| Problem to work on |
Which of the lines below include "Sort"? Each one should be copied out.

*** Begin section ***

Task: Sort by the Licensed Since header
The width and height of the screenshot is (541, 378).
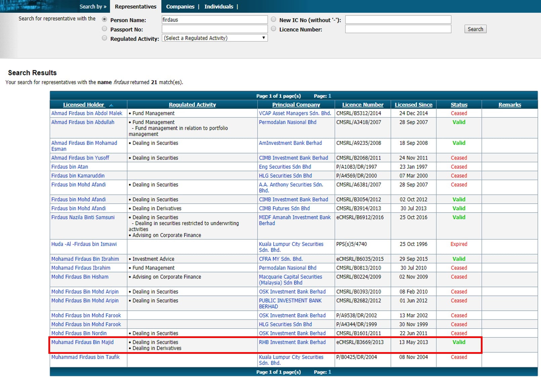Action: pos(413,104)
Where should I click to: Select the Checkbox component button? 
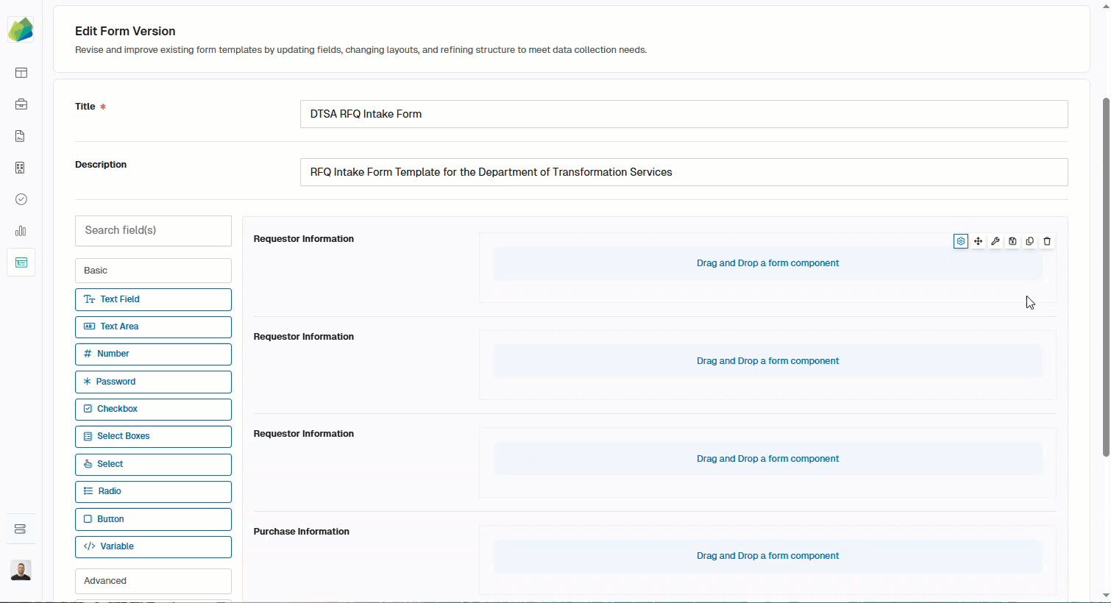(153, 409)
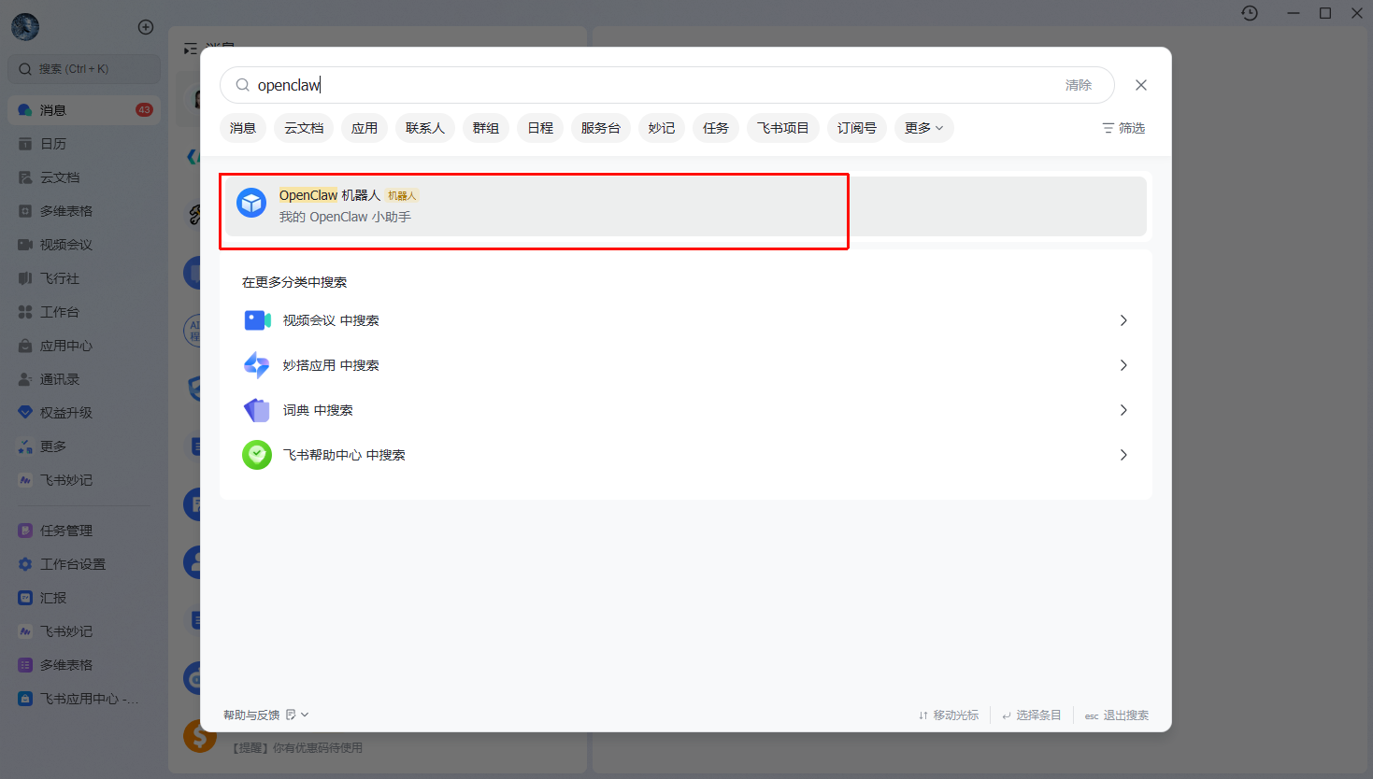Image resolution: width=1373 pixels, height=779 pixels.
Task: Select the 联系人 filter tab
Action: tap(425, 128)
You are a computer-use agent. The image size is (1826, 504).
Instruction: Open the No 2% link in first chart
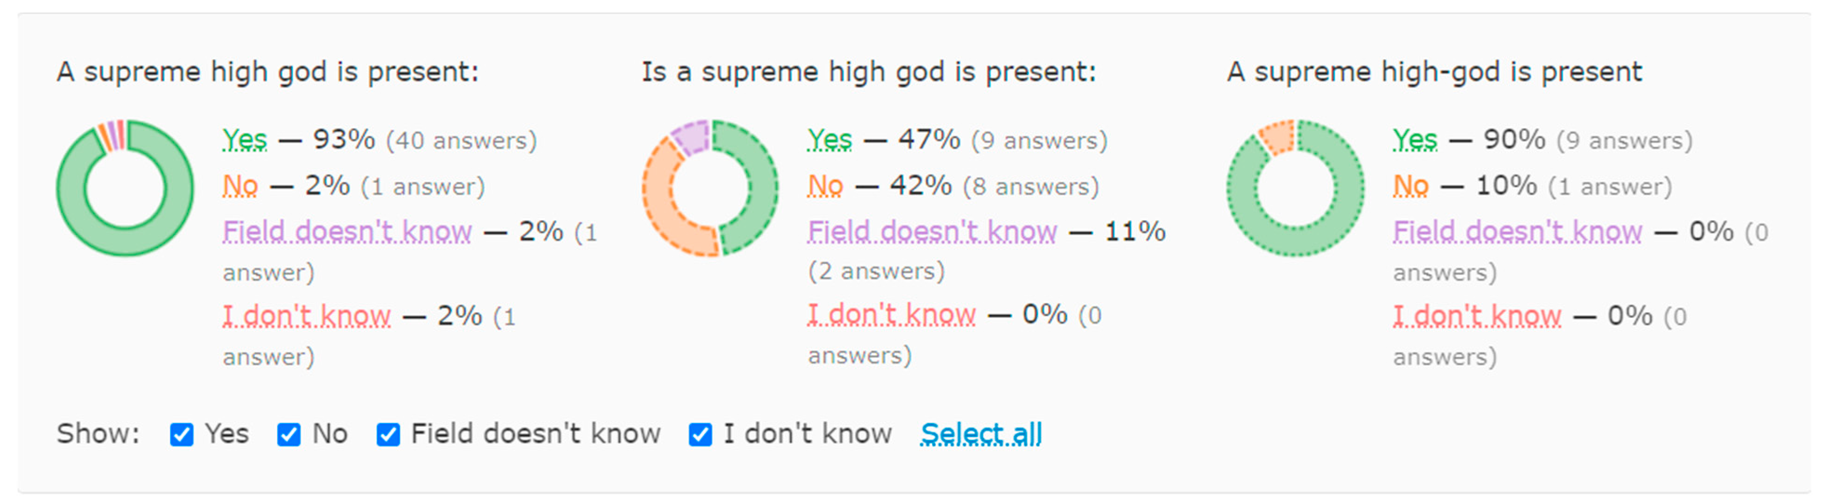(240, 186)
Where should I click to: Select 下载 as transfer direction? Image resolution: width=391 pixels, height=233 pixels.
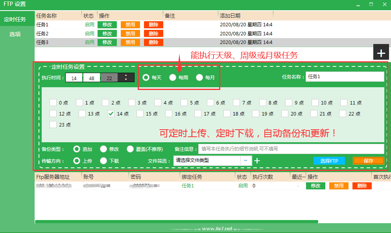pos(104,160)
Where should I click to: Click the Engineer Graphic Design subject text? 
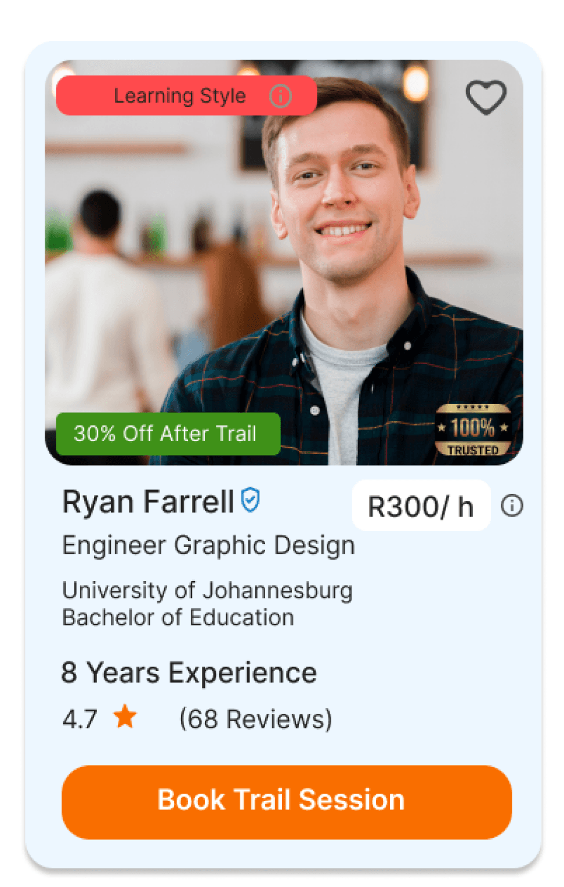[208, 546]
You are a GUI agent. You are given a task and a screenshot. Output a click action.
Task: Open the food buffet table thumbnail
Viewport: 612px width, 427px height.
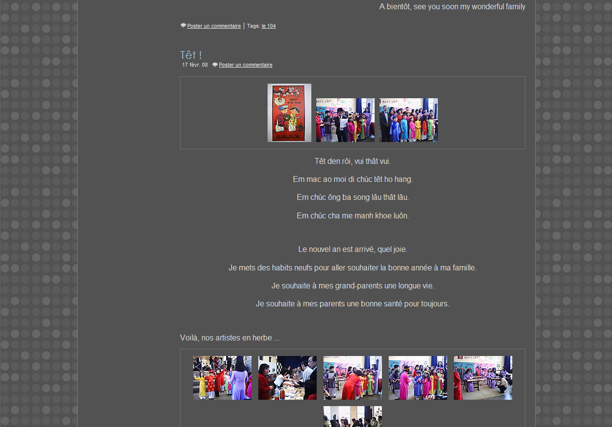287,378
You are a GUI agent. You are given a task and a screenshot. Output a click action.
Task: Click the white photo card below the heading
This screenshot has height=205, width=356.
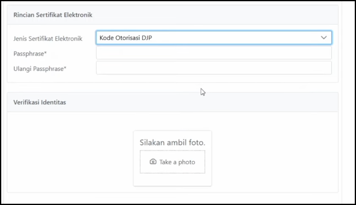coord(172,180)
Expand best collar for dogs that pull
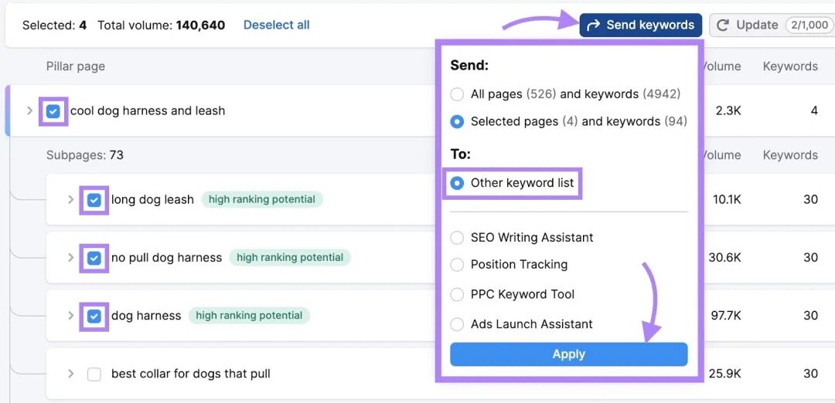The image size is (835, 403). pyautogui.click(x=71, y=374)
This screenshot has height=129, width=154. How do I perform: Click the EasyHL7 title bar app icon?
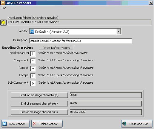[3, 3]
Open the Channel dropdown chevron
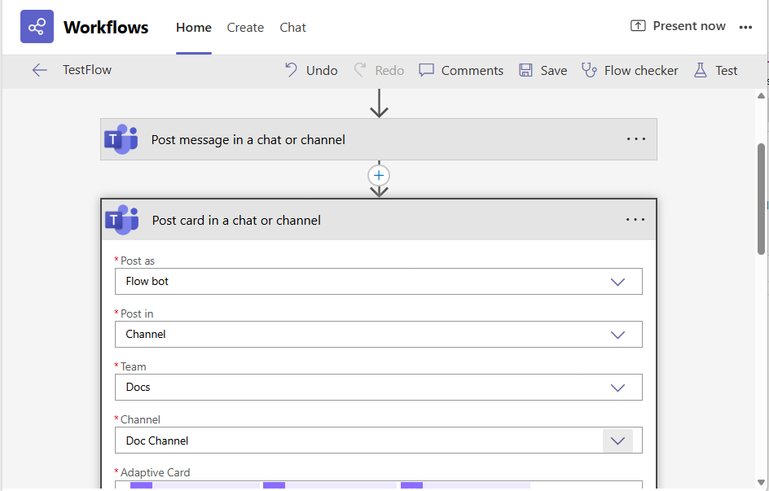The width and height of the screenshot is (769, 491). 617,441
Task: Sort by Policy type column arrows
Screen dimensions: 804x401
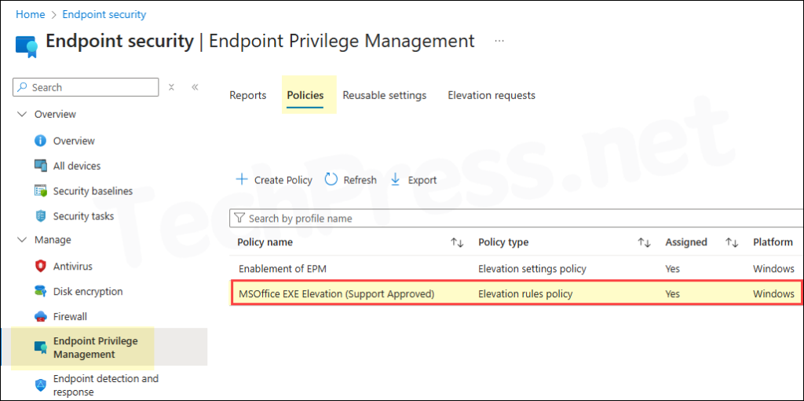Action: pos(644,242)
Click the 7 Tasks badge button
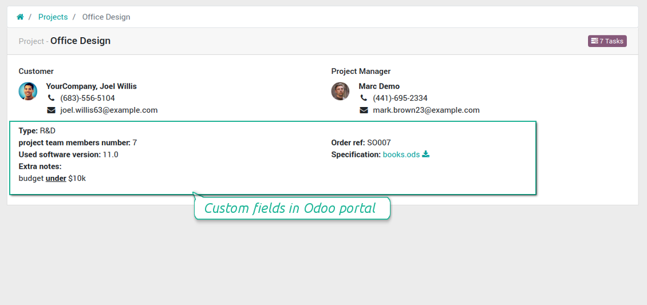This screenshot has width=647, height=305. pos(607,41)
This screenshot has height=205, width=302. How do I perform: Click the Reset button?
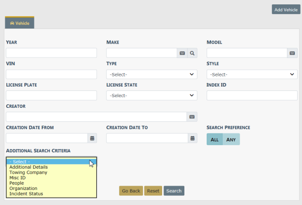pyautogui.click(x=153, y=191)
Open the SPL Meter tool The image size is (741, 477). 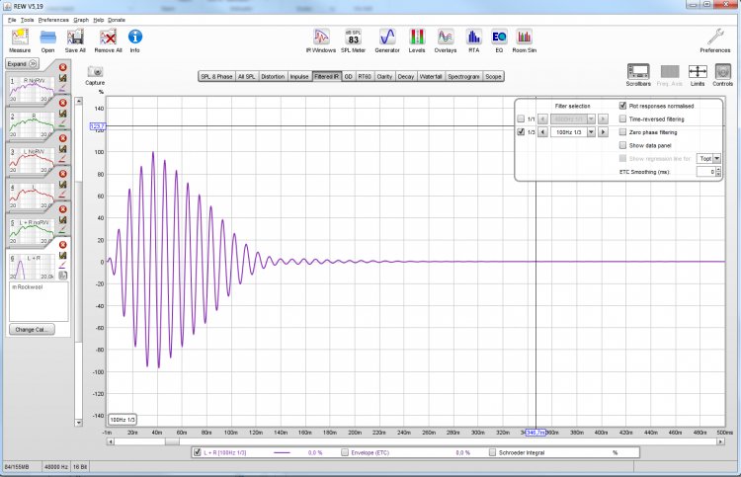[x=353, y=37]
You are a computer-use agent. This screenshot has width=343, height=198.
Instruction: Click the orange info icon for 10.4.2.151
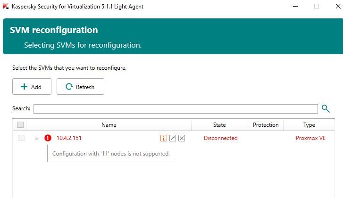click(164, 138)
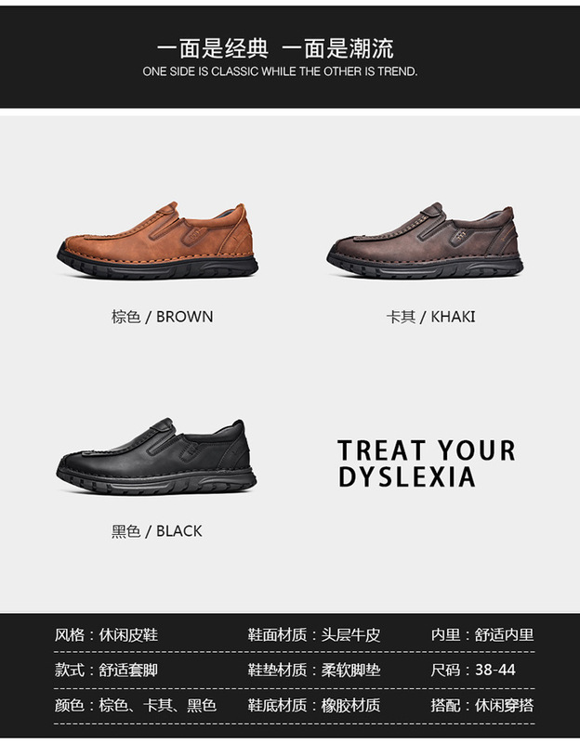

*** End section ***

| Task response |
Task: Sort by the Licensed Since header
Task: Sort by Policy type column arrows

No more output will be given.